Gary Morgan, executive chairman, Roy Morgan

“As the London Olympic Games closed over the weekend Australian consumer confidence rose 2.1points to 113.1 — it’s highest for three months since May 12/13, 2012. Driving the rise was a strong increase in Australians saying now is a ‘good time to buy’ major household items — up 7% to 58%.

“Also contributing to the rise was increasing optimism about the Australian economy with 32% (up 1%) expecting ‘good times’ for the Australian economy over the next 12 months and 34% (up 2%) expecting ‘good times’ for Australia’s economy over the next five years.

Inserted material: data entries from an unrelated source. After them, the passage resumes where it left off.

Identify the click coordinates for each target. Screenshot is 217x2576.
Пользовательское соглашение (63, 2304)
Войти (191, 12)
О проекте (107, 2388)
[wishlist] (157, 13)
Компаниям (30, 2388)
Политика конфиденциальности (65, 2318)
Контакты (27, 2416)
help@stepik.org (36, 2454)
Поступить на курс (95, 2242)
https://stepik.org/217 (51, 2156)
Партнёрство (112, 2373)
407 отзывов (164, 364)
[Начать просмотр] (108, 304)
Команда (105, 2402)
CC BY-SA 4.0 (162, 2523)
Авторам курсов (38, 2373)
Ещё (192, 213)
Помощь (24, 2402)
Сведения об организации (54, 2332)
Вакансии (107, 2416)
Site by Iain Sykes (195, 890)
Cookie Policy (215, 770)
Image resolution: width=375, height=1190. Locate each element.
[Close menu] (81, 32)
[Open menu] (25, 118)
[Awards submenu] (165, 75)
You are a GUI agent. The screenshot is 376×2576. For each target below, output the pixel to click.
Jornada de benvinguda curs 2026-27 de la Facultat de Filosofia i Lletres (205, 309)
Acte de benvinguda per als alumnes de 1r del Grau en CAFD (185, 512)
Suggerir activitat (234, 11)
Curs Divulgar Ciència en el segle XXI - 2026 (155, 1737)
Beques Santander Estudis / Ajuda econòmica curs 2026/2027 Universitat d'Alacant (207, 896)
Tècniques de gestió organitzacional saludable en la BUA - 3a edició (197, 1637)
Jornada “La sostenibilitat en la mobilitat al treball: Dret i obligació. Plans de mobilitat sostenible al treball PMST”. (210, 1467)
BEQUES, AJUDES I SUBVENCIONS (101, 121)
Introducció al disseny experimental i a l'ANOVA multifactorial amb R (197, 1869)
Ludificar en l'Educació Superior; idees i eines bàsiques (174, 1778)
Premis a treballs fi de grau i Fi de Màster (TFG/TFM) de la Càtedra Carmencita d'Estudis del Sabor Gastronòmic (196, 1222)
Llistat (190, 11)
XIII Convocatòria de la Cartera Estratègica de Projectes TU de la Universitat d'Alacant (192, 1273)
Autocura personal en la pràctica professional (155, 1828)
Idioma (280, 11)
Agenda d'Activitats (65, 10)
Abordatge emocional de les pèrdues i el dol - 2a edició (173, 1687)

“The RBA’s decision to leave interest rates unchanged last week at 3.5% – amongst the highest in the developed world – appears to have had little immediate impact on consumer confidence although it has strengthened the Australian Dollar which has traded clearly above US$1.05 in the past week.”

 

Bill Evans, chief economist, Westpac

“There has been enough positive news around since the last survey, and generally over the last few months, to have sustained an upswing in Consumer Sentiment. News that retail spending was boosted in the first half of the year; unemployment remains low; the Government has released $1.9bn in fiscal compensation over the May–June period; the Reserve Bank had cut the overnight cash rate by 0.75% in May/June; and the President of the European Central Bank has been promising to “do whatever it takes” to save the Euro has been unsuccessful in sustaining an upswing in sentiment.

“Indicative of a more positive global outlook the share market has risen by 2.9% and the Australian dollar has risen from around USD 1.02 to USD 1.05 since the survey in July, the latter also reflecting Australia’s attractive interest rate differential.

“This is the sixth consecutive month that the Index has registered below 100, averaging 96.2. This is unusual. The only comparable periods since the recession of the early 1990s are in 2000–01 when the Index printed an average of 96.5 over an eight month period and in 2008–09 when it averaged 88.0 over a 16 month period.

“Media reports that the Reserve Bank may have decided against future rate cuts are likely to have unnerved households. For example, despite rates staying on hold the confidence of respondents who hold a mortgage fell by 3.9%.